• _Document text_:
Bitwise operations

While in general people do not work with any unit smaller than a byte, occasionally one wishes to manipulate individual bits. To do this, we use what is called bitwise operations.

Why use individual bits? We usually use bitwise operations when we want to manipulate data at a very fine level. For instance if we want to save memory, we can often combine several pieces of information into a single byte. Because a boolean can only be true or false, we can represent it with a single bit. Since there are 8 bits in a byte, we are able to store 8 boolean values in a single char.

One of the more common examples of bitwise ops is where you do something like this: 

byte monkeyState = RUNNING + PANTING + THIRSTY;
In a single byte, we have stored 8 things about the monkey: he is running, panting and thirsty. We also know that he is NOT hungry, scared, bored, walking or tired. How do we fit all this information in a single byte?

By defining a set of constants to suitable values (powers of 2, actually), we can easily store the monkey's exact state: 

WALKING = 1     (00000001)
RUNNING = 2     (00000010)    
PANTING = 4     (00000100)
HUNGRY  = 8     (00001000)
THIRSTY = 16    (00010000)
SCARED  = 32    (00100000)
BORED   = 64    (01000000)
TIRED   = 128   (10000000)
I have included the binary representation of each number to the side. Notice that each number has only one '1', and that each number has its '1' in a different column. When we said that monkeyState = RUNNING + PANTING + THIRSTY, we really said 
monkeyState = 2 + 4 + 16 = 22   (00010110)
Now, it's easy to convert the monkey's state into the number 22, but how do you do the reverse? For instance, what does the number 162 say about the monkey? To find out, convert 162 into binary (10100010), then look at the bits that are '1'. Which states do they correspond to?

• _Element lookup entries_:
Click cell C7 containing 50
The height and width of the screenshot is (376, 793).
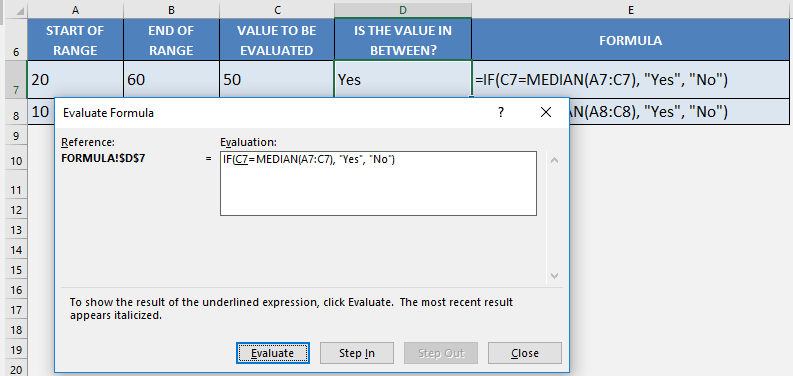(x=277, y=79)
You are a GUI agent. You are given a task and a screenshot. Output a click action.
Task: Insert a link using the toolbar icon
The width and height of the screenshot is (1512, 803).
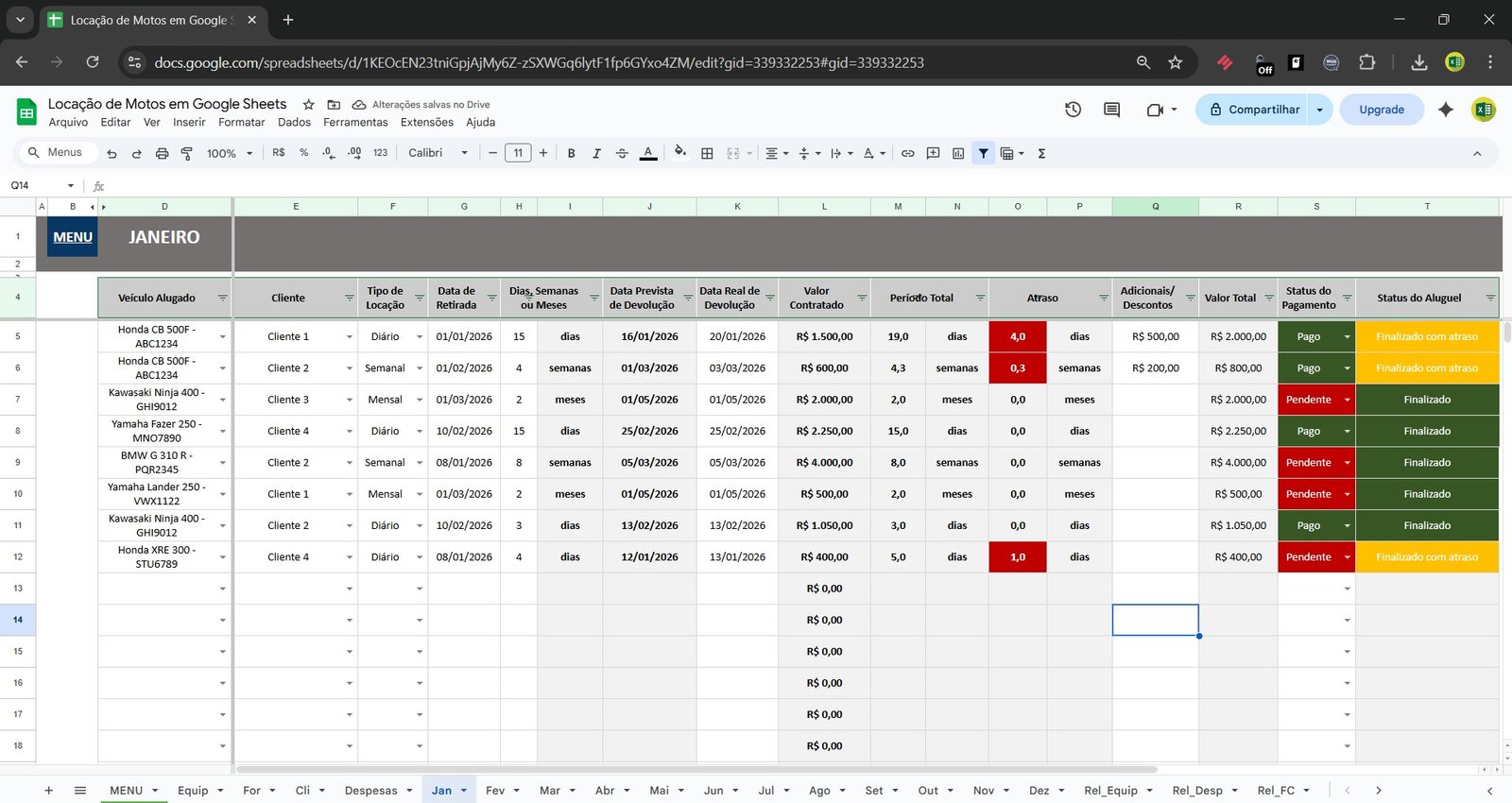[x=907, y=153]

• _Task list_:
A) In the text on bitwise operations, what value does monkeyState equal when it is set to RUNNING + PANTING + THIRSTY?
B) Reproduce the text on bitwise operations from "One of the more" up to and including "a single byte?".
Work from the text on bitwise operations alone.

• _Answers provided_:
A) It equals 22, which is 00010110 in binary.

B)
One of the more common examples of bitwise ops is where you do something like this: 

byte monkeyState = RUNNING + PANTING + THIRSTY;
In a single byte, we have stored 8 things about the monkey: he is running, panting and thirsty. We also know that he is NOT hungry, scared, bored, walking or tired. How do we fit all this information in a single byte?